| Source records |
------------

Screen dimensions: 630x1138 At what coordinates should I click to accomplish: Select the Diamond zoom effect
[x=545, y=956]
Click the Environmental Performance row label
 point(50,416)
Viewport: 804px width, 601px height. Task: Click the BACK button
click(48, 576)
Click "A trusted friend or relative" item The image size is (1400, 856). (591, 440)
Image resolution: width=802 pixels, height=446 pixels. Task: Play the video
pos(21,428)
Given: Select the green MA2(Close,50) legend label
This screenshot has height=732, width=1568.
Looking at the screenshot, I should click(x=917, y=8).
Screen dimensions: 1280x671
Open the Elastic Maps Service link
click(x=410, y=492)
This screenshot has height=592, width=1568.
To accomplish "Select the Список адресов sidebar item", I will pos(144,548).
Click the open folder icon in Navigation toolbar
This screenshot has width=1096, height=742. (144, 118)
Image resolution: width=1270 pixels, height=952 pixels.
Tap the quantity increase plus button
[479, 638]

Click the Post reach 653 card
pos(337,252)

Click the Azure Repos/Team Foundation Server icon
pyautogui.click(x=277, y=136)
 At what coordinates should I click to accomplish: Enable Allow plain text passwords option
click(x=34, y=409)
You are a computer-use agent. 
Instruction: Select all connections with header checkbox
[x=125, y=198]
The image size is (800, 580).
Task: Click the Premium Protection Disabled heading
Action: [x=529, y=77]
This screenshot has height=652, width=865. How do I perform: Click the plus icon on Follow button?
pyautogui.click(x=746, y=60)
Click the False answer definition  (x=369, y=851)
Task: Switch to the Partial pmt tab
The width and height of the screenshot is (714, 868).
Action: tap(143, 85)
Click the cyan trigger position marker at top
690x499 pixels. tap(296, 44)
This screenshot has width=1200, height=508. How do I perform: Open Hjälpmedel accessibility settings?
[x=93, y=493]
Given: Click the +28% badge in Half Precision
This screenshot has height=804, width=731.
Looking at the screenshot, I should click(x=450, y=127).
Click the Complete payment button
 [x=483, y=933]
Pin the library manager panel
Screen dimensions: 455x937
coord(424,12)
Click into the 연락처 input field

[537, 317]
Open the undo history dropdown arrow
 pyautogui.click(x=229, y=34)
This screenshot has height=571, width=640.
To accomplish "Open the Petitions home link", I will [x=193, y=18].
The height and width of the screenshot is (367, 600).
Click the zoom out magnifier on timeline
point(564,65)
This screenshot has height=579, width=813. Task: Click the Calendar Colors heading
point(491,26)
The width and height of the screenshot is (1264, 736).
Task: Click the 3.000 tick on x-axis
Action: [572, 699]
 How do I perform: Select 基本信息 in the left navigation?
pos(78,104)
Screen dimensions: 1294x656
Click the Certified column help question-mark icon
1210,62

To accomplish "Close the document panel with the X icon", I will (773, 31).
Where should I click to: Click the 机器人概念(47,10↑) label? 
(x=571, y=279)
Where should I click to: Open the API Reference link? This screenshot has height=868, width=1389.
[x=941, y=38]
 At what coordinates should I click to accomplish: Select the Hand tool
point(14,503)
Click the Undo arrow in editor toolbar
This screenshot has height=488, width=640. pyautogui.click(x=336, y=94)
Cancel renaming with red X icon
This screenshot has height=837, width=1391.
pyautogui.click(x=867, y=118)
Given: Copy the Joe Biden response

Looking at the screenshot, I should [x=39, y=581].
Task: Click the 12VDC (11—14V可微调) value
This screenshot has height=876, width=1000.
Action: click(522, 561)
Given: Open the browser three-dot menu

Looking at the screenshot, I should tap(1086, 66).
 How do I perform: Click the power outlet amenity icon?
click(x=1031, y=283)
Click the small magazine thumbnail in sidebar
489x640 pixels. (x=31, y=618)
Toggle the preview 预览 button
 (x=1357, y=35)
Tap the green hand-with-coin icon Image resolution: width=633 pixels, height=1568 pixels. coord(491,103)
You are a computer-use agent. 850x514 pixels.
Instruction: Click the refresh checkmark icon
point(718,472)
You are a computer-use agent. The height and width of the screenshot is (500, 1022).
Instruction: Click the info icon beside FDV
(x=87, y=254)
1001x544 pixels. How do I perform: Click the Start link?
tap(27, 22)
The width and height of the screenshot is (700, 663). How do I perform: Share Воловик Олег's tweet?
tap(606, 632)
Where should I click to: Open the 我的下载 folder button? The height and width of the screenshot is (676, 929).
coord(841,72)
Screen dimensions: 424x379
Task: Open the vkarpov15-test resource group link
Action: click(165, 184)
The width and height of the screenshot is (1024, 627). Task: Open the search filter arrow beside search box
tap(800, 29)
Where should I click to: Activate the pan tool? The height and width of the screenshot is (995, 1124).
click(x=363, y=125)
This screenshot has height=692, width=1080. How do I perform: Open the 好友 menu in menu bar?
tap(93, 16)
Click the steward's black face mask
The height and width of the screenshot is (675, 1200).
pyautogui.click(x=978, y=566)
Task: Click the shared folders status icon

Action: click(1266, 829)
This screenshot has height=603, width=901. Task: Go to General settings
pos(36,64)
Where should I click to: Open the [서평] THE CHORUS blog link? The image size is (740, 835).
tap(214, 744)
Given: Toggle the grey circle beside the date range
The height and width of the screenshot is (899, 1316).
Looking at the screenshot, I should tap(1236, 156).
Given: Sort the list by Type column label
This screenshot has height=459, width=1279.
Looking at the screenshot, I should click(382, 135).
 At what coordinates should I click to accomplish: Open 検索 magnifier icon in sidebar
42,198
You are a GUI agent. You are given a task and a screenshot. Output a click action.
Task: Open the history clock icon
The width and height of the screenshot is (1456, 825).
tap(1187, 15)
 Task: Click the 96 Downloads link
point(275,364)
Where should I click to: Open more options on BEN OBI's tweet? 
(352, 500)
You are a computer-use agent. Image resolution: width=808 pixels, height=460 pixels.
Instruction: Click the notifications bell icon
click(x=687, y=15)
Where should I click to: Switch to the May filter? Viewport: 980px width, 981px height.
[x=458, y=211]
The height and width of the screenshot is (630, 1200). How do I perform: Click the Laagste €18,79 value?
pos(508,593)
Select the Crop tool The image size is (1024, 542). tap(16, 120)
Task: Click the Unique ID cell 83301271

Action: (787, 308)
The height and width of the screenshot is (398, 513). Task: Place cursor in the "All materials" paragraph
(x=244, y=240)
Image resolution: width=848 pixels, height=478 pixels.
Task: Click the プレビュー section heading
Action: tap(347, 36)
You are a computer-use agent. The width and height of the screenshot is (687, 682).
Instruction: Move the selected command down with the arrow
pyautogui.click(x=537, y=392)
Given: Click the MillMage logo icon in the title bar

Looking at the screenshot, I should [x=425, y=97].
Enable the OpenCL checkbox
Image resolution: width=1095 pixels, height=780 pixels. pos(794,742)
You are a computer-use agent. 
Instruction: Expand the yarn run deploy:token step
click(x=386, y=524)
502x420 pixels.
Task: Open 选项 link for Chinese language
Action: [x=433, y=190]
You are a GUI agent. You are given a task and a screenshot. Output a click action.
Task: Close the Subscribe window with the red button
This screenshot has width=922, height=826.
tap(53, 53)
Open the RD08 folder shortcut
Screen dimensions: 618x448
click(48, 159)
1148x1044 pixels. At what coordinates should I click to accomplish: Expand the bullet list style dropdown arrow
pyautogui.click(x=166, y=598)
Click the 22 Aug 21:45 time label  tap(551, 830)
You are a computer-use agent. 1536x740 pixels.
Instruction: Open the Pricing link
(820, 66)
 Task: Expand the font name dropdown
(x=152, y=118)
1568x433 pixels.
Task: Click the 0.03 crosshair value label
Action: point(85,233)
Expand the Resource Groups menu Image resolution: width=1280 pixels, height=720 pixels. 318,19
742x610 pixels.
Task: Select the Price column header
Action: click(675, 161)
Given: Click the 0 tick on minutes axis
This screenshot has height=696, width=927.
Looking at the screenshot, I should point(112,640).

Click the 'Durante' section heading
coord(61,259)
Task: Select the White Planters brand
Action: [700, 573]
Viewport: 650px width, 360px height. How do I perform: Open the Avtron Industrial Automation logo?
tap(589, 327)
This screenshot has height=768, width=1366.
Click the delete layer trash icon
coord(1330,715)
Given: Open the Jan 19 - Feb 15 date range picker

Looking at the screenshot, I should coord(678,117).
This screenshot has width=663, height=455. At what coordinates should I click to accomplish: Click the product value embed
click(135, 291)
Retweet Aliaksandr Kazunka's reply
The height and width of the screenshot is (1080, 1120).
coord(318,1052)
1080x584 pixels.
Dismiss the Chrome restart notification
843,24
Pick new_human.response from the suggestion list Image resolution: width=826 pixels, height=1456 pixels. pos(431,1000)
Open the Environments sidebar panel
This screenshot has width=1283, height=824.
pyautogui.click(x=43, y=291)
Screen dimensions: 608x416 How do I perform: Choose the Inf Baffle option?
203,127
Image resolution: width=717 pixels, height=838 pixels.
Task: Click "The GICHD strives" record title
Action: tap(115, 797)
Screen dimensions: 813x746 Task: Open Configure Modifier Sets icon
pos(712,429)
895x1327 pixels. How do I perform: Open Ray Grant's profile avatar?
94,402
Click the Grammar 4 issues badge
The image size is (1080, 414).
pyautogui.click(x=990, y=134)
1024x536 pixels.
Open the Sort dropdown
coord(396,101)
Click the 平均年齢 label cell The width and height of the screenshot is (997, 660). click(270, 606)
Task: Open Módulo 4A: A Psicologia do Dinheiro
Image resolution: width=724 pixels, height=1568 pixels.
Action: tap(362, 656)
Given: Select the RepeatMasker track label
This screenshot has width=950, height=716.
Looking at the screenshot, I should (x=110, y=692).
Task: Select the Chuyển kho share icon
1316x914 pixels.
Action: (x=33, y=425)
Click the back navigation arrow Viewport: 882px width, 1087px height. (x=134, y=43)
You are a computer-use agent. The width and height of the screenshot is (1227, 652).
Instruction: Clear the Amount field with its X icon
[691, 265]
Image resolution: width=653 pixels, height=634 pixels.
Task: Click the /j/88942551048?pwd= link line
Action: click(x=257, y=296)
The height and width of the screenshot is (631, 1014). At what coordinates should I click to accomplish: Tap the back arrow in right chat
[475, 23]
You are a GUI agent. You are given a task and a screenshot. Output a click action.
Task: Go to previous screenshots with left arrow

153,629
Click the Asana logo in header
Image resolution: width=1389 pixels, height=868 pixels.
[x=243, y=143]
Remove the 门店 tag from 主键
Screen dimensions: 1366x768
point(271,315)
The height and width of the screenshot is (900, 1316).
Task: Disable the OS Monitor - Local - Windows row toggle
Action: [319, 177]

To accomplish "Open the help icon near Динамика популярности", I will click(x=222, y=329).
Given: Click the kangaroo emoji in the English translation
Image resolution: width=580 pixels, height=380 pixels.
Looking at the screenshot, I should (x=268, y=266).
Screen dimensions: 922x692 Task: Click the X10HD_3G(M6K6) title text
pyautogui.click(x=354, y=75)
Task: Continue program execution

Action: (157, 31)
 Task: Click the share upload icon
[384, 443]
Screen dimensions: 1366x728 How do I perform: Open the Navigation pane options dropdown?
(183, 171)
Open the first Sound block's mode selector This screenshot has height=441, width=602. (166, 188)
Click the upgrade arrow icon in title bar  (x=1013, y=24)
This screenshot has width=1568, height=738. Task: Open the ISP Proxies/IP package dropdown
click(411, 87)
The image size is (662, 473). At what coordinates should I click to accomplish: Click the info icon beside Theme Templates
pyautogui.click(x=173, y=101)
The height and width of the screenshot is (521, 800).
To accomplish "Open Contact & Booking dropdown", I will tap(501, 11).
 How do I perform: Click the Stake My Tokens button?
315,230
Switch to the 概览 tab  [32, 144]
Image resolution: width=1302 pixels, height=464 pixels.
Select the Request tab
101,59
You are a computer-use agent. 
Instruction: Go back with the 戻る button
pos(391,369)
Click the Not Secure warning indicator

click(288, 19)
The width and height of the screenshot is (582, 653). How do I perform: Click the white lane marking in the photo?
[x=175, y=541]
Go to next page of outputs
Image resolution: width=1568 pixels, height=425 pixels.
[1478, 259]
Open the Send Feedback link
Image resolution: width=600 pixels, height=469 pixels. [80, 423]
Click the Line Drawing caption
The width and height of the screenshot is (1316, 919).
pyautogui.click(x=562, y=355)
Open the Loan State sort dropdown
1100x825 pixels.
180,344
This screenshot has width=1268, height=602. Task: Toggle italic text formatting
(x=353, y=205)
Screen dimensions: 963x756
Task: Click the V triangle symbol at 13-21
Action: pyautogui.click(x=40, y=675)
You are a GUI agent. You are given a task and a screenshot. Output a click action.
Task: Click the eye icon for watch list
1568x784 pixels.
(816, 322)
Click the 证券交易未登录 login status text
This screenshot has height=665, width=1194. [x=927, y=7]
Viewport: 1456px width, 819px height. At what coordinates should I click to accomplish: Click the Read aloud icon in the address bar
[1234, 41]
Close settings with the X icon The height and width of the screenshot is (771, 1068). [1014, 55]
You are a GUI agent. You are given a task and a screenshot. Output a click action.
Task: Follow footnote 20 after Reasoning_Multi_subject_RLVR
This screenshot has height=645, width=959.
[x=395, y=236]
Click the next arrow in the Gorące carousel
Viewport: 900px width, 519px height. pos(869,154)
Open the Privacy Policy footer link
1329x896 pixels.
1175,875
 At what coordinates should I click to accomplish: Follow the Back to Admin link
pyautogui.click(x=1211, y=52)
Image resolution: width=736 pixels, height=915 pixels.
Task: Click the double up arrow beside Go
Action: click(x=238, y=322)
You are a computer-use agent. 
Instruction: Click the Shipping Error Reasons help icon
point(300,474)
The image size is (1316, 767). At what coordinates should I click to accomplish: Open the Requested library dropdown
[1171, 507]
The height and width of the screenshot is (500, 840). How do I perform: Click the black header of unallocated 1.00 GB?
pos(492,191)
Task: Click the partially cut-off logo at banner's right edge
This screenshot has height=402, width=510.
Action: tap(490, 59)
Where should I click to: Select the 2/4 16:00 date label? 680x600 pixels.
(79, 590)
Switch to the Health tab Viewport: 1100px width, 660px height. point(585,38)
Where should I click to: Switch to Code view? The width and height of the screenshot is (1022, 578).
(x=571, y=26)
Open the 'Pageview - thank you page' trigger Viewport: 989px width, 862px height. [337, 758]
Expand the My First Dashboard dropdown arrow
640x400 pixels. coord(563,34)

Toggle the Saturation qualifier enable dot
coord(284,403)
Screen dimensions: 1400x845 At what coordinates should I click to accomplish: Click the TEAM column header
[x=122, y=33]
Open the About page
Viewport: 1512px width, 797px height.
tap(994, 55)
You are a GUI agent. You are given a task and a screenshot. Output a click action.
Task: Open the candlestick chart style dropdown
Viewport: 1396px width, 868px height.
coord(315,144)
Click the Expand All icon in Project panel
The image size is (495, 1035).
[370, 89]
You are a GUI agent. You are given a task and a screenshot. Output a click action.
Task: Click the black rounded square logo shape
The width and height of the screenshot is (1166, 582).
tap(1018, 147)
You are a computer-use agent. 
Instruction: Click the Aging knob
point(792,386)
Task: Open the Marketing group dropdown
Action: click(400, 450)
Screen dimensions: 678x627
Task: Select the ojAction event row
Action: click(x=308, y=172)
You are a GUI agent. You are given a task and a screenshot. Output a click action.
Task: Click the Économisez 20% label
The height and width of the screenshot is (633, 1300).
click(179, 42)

------------

| To do |
Scan the records above for the word "green". Copy each line that has it.

| Final answer |
Given: Select the green MA2(Close,50) legend label
Tap the green hand-with-coin icon Image resolution: width=633 pixels, height=1568 pixels. coord(491,103)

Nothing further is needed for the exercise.